Asset investments can only be investment products that are neither regulated as securities by the EU prospectus regulation nor as shares of an investment fund by the German Capital Investment Code. It is furthermore required that the acceptance of the investors’ money by the issuer cannot be qualified as a deposit-taking business and therefore as a banking service pursuant to the German Banking Act (KWG). Historically speaking, these products were the investment options on the grey capital market. The term grey capital market was used to refer to investment possibilities, which while legal were not specifically regulated, so that issuers of such products were not subject to prospectus obligations for the public offering. The German legislator intended to regulate products of the grey capital market with the Asset Investment Act and subjected issuers and distributors of asset investments to transparency, publications and conduct obligations. Since then, limited partner´s shares, trust shares, subordinated loans, unsecuritized participation rights, registered bonds and direct investments are all regulated accordingly in Germany. A key characteristic of asset investments is that they are limited in their tradability as well as their transferability. Therefore, they used to be interesting primarily for private and not so much for institutional investors.
WHAT ARE THE ADVANTAGES AND DISADVANTAGES OF ASSET INVESTMENTS?
There used to be a considerable market in Germany for products of the grey capital market especially prior to the introduction of the Asset Investment Act. The legislator decided to allow financial asset intermediaries, that do not need authorization by BaFin pursuant to the KWG to continue to distribute these products, not least because he intended to protect the existing market infrastructure. Asset investments can therefore be distributed in Germany on the basis of a mere authorization for financial asset distribution pursuant to the German Industrial Code. Such an authorization can be obtained far easier than an authorization for investment brokerage in accordance to the KWG. Furthermore, there is still a considerable amount of financial asset intermediaries in Germany that can be commissioned with the distribution of asset investments. A disadvantage of asset investments on the other hand is the fact, that the Asset Investment Act is a purely national regulation, meaning that asset investments that are based on the provisions of the German Asset Investment Act can only be distributed on the bases of the corresponding asset investment prospectus within the German borders.
WHAT ARE THE ADVANTAGES THAT TOKENIZATION HAS TO OFFER TO ASSET INVESTMENTS?
Tokenization can have considerable advantages for asset investments because it allows for an embodiment of the shares of that product class. Because of the necessary distinction to securitized securities, asset investments are traditionally designed as direct and immediate contracts between the issuer and the investor which stipulate the connected rights and obligations.
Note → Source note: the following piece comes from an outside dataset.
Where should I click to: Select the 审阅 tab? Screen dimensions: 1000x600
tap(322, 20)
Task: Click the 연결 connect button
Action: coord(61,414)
An embodiment in e.g., a bond certificate was not possible. With the option to embody asset investments in tokens, this product class can now potentially also be interesting for institutional investors. Because of their investment guidelines, institutional investors are usually dependent on their investments being held in custody by a third-party, so that they can provide auditors with third-party deposit statements enabling the auditors to vouch for the portfolio. These deposit statements could be issued by crypto custody institutions for tokenized asset investments. Investment products that are intended to be offered via a vast distribution network to private and institutional investors could therefore profit from a design as an asset investment.